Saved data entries
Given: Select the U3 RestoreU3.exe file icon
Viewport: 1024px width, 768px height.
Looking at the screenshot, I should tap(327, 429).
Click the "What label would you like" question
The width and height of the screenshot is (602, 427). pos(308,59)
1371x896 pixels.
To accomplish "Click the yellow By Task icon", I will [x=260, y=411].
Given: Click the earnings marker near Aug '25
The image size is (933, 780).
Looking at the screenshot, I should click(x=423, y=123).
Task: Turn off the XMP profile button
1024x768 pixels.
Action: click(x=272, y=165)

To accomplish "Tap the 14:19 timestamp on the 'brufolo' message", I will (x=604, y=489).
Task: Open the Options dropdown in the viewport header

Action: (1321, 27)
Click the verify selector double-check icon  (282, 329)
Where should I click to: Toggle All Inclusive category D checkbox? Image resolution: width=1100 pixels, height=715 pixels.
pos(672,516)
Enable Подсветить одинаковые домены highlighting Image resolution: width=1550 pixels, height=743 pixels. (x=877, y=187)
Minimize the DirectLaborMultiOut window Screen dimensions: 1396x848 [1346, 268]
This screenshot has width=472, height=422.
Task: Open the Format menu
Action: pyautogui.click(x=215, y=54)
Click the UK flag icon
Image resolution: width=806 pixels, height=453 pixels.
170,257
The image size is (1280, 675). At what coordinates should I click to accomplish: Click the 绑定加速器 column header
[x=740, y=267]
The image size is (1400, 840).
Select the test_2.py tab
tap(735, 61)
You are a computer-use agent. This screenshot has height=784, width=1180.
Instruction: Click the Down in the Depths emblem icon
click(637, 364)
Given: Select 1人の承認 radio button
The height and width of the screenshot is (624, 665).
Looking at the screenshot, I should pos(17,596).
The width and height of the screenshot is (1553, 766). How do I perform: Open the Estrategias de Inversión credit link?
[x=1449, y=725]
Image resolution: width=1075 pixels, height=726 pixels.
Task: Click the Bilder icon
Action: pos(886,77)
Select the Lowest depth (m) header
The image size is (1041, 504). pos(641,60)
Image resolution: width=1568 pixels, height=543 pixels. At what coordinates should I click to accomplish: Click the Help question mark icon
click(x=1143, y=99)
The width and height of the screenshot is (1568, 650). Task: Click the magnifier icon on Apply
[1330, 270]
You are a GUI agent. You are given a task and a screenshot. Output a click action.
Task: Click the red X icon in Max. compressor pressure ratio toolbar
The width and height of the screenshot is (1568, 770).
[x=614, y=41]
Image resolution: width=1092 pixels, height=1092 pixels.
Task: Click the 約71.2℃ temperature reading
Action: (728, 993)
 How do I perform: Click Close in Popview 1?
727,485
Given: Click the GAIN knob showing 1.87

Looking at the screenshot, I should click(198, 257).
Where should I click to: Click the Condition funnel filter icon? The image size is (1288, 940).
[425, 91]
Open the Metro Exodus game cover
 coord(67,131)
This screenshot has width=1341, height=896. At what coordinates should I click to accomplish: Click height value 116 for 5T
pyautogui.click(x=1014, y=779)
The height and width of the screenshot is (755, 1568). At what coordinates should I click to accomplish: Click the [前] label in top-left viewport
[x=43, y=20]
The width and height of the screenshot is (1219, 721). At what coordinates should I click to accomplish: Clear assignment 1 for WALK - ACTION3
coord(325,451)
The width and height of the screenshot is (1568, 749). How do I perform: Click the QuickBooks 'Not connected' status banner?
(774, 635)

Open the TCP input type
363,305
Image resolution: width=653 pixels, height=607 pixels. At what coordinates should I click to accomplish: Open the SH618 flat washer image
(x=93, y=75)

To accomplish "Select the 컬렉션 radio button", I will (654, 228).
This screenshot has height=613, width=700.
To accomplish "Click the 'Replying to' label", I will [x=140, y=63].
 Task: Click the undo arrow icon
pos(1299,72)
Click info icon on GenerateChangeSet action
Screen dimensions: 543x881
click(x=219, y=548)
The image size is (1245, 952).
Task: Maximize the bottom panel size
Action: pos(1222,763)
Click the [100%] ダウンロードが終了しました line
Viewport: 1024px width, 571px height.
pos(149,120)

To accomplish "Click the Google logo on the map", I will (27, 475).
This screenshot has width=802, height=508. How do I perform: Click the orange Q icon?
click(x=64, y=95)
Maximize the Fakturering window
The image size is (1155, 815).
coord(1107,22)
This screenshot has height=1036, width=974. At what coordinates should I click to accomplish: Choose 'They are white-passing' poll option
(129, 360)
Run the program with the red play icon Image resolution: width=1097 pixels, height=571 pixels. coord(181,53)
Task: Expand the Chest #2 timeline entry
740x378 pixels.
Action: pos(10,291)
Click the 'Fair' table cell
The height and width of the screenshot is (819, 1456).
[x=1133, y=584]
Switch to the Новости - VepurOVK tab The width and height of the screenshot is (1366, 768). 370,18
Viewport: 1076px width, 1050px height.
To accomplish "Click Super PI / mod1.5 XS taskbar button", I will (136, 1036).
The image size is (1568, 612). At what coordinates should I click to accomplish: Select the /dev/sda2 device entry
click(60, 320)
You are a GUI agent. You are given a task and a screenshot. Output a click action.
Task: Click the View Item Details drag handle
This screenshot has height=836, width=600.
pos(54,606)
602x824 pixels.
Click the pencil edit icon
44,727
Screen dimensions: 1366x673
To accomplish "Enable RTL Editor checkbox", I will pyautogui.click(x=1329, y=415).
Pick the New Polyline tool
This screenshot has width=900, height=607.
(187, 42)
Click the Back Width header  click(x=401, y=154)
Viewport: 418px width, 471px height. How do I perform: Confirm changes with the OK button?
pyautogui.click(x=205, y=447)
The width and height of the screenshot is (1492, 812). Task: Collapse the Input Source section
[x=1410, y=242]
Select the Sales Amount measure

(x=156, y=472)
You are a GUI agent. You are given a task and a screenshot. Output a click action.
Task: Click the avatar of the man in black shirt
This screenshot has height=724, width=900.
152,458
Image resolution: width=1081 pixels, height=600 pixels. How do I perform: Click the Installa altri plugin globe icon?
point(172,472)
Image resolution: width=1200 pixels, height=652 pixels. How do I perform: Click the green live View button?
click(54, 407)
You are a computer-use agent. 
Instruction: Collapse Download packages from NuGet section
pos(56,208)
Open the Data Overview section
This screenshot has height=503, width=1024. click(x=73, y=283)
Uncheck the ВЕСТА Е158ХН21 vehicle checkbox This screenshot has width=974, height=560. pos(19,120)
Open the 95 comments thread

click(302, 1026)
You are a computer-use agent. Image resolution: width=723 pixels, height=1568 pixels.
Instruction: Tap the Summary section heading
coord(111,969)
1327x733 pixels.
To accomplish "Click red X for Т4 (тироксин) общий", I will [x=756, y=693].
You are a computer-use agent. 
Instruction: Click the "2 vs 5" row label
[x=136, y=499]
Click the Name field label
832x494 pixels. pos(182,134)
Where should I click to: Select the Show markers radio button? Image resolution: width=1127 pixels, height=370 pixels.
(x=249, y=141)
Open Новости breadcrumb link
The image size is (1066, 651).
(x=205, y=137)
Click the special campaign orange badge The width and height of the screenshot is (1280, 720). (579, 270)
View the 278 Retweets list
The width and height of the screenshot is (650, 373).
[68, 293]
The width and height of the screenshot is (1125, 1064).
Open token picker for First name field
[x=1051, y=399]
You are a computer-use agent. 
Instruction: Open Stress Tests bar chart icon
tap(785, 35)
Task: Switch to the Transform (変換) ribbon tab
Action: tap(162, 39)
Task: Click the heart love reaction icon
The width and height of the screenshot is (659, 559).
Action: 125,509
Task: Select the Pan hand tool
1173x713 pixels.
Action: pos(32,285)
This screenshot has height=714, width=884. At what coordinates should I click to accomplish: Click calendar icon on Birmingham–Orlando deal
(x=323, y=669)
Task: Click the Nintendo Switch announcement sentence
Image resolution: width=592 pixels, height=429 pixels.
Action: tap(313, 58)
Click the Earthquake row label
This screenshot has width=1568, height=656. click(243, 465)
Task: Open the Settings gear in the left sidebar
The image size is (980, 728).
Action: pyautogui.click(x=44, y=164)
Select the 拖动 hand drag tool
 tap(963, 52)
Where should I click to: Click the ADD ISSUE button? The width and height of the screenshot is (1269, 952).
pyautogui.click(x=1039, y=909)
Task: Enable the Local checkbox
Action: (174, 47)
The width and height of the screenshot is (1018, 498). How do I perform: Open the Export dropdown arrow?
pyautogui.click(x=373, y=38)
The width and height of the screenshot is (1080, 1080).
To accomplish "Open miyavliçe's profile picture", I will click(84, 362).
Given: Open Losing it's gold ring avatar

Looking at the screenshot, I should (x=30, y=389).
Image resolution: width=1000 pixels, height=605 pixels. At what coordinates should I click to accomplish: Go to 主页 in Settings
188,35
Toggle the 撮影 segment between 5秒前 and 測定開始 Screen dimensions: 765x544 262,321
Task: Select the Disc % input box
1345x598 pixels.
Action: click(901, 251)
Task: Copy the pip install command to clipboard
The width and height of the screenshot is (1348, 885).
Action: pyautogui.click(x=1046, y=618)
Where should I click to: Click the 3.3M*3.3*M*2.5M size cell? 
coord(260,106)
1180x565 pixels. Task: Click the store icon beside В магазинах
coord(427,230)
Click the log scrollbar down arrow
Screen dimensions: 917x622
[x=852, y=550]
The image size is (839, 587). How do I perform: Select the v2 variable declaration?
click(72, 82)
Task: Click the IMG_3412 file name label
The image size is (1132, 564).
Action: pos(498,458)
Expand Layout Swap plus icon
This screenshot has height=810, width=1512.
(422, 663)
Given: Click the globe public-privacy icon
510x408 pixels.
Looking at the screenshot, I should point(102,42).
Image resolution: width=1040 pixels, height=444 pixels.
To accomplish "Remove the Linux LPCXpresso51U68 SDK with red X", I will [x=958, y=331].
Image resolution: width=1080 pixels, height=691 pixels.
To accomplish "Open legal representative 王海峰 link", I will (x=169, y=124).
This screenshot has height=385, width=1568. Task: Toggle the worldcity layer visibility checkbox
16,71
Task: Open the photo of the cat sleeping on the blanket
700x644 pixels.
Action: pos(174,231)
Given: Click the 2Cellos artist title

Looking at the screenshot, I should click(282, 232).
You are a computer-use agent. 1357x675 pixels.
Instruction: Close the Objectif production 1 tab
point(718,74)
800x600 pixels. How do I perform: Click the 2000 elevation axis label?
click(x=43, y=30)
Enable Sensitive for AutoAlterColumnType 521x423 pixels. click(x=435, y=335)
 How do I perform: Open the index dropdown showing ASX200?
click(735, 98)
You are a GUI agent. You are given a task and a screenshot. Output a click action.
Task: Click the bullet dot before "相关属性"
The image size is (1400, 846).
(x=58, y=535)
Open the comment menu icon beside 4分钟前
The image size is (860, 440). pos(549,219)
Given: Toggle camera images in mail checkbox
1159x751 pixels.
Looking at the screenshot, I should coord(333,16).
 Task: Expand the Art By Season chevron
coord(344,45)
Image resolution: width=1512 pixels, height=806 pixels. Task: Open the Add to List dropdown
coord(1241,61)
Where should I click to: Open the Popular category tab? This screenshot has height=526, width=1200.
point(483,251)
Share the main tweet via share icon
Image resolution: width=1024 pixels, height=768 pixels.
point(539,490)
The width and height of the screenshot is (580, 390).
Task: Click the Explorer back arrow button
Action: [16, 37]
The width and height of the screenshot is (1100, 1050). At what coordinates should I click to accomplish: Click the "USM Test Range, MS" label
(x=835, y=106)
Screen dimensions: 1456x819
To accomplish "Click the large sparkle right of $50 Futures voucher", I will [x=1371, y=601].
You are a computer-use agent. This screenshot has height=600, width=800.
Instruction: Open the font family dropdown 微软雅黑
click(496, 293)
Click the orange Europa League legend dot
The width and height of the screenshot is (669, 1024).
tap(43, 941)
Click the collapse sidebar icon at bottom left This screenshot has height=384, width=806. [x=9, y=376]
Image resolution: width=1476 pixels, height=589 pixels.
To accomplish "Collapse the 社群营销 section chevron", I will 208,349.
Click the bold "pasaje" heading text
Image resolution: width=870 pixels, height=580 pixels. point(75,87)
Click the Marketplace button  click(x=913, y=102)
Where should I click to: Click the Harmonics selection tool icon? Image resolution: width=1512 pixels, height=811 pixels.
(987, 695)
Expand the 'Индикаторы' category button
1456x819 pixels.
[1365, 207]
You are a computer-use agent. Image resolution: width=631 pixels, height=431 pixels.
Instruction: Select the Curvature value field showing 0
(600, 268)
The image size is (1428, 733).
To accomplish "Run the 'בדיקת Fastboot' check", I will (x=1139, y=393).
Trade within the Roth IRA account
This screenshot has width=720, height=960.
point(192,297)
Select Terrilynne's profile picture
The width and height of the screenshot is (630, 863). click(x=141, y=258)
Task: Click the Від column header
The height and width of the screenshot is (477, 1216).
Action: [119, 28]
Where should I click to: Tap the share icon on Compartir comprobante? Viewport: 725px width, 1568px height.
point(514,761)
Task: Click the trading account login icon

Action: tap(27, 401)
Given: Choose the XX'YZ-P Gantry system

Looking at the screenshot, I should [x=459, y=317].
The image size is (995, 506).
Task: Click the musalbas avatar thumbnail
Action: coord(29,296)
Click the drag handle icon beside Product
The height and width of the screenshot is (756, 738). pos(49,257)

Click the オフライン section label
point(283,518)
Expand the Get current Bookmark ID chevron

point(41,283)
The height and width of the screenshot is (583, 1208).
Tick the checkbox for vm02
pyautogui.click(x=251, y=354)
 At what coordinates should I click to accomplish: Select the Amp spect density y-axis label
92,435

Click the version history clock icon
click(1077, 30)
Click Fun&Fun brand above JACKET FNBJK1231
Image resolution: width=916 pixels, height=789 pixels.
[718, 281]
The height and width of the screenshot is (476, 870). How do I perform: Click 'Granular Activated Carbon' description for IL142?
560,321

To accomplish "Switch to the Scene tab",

PROBLEM STATEMENT
Copy out the range of lines above starting at the line with "Image resolution: width=1040" and ending at the line with "Enable Sensitive for", exactly and including both.

WRITTEN RESPONSE
Image resolution: width=1040 pixels, height=444 pixels.
To accomplish "Remove the Linux LPCXpresso51U68 SDK with red X", I will [x=958, y=331].
Image resolution: width=1080 pixels, height=691 pixels.
To accomplish "Open legal representative 王海峰 link", I will (x=169, y=124).
This screenshot has height=385, width=1568. Task: Toggle the worldcity layer visibility checkbox
16,71
Task: Open the photo of the cat sleeping on the blanket
700x644 pixels.
Action: pos(174,231)
Given: Click the 2Cellos artist title

Looking at the screenshot, I should click(282, 232).
You are a computer-use agent. 1357x675 pixels.
Instruction: Close the Objectif production 1 tab
point(718,74)
800x600 pixels. How do I perform: Click the 2000 elevation axis label?
click(x=43, y=30)
Enable Sensitive for AutoAlterColumnType 521x423 pixels. click(x=435, y=335)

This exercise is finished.